**TEXTO DE ORIGEM**

21 maio 2010

BRONZE BLUSH


Passo blush para esconder minha tristeza.
Para fingir saúde, para fingir alegria, para fingir perfeição.
Não passo blush só para sair.
Passo blush todas as vezes que dou de cara comigo mesma no espelho de casa
e levo um susto em como envelheci.

Tenho amigos que ainda se impressionam por eu estar sempre coradinha.
Outros que me chamam de boneca.
Minha mãe me chama de velha coroca.
Diz que faço dois círculos vermelhos nas bochecas
como faziam as damas francesas de antigamente.

Eu não ligo.
Não passo blush porque me incomoda a palidez.
Passo blush porque no fundo no fundo
o que eu queria era carregar o sol em mim.

As Máximas da Clara II

Vinha da escola, cansada e emburrada, por não ter podido ficar até o final da apresentação de ginástica artística.

- Acho que você tá com mau humor de fome, filha.
- Não mãe, tô com mau humor de situação.

19 maio 2010

O Feitiço de Carpinejar




Tudo que dizem por aí é verdade: Carpinejar é feiticeiro.

Na semana passada estive em São paulo fazendo um curso de crônicas com ele.
Fui lá especialmente para isso. Deixei duas filhas, um lar de pernas para o ar, uma empregada assoberbada, avós de plantão, um ex-marido sobrecarregado, dez saquinhos de lanche para escola prontos na despensa e uma leve impressão de que já ia tarde.

**EXERCÍCIO**
No trecho do texto sobre o curso de crônicas com Carpinejar, liste tudo o que a pessoa que escreve conta ter deixado ao ir para São Paulo. Os registros vêm de outra fonte, não deste texto.

**DADOS FORNECIDOS**
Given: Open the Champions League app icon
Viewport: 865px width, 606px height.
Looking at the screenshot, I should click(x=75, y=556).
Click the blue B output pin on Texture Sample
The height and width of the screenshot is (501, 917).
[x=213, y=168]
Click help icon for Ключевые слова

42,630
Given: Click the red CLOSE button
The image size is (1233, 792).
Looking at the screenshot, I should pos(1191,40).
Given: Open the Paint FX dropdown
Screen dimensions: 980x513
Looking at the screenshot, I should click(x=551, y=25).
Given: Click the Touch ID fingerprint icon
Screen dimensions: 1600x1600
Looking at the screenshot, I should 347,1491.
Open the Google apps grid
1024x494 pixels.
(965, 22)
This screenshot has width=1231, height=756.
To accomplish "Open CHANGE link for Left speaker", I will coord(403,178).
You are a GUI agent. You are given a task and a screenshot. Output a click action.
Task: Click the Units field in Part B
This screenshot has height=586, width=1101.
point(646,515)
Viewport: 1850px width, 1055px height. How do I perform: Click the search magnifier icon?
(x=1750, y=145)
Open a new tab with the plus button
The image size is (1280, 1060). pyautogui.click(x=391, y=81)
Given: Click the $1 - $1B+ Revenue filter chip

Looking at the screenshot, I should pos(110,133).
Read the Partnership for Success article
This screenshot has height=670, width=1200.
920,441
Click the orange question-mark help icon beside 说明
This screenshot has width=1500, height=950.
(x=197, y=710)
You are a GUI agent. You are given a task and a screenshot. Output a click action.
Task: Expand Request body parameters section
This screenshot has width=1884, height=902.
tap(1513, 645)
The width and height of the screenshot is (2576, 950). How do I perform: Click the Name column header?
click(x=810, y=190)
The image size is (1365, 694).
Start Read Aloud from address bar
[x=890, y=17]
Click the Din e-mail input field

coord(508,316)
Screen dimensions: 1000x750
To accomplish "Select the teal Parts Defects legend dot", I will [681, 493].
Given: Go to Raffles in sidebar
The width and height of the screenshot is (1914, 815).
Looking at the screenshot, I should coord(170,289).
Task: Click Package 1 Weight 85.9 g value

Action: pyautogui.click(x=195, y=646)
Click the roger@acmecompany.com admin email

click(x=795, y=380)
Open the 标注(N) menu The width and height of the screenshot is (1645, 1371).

**RESPOSTA DO EXERCÍCIO**
- duas filhas
- um lar de pernas para o ar
- uma empregada assoberbada
- avós de plantão
- um ex-marido sobrecarregado
- dez saquinhos de lanche para escola prontos na despensa
- uma leve impressão de que já ia tarde